Why hadn't she done the room up years ago? She had clung on for so long. Her kids had even suggested it on several occasions, offering to pay for new decor and furnishings, but she had resisted every time.
"You were such a stubborn old woman," she muttered to herself, looking around.
With a grimace, she shook off the self-deprecating thoughts, and instead pulled back the curtain to the back door. A minute later she was outside.
The sheets were still there, piled up on the grass, and she rolled her shoulders in resignation. She would probably have to revive the big copper pot in the basement for this one, God help her.

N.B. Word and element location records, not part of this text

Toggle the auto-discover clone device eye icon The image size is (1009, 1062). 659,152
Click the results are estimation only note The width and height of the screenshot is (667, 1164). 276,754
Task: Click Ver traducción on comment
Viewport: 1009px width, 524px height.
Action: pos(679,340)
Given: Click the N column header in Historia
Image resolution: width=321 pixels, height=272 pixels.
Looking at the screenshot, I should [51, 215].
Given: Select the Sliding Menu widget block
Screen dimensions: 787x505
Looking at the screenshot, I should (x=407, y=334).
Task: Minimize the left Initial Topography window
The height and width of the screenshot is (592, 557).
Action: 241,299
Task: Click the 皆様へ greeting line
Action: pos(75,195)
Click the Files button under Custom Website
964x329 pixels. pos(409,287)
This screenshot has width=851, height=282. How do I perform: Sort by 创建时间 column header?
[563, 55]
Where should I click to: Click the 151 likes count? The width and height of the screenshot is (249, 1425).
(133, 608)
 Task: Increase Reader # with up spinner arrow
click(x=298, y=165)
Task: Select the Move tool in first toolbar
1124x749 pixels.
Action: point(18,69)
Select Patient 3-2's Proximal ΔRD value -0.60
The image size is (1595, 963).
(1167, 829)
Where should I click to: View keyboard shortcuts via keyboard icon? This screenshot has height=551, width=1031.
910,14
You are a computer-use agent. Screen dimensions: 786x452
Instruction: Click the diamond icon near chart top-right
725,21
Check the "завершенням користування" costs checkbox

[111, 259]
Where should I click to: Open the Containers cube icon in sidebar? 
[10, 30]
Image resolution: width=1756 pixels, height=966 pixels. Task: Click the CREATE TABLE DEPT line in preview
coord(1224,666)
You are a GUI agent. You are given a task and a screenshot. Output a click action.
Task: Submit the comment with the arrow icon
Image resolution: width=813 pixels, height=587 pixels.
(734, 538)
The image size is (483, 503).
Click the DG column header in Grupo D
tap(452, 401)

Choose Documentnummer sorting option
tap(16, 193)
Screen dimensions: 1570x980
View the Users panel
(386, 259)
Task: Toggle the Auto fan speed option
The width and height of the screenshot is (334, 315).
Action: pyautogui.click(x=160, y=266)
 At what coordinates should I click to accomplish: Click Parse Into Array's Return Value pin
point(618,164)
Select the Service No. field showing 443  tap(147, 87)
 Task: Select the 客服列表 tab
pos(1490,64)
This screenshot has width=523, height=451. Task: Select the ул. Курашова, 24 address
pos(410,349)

She hadn't used the thing in donkey's years, but it was too much of an effort to get rid of, some custom job, built into the house two hundred before and barely used since. She had only ever fired it up under dire circumstances, and always with a little apprehension.
The day she got a washing machine had been one of the best days of her life.
It should have still been in the utility room, but investigation had proved it was not, a conspicuous gap where it had once stood. Another one of the strange, missing things. She was noticing them more lately.
There was an outside door to the cellar, but she was going to have to cut the greenery away so she could access it. It had been wild even before she died.
She hadn't been doing as much maintenance as she should, in the last couple of years, and she bit her lip, trying not to think back on that. Oh well, there was time now to make up for it, and she knew where the secateurs were stored.
Grumbling, she marched off to fetch Shim, leaving the back door open behind her.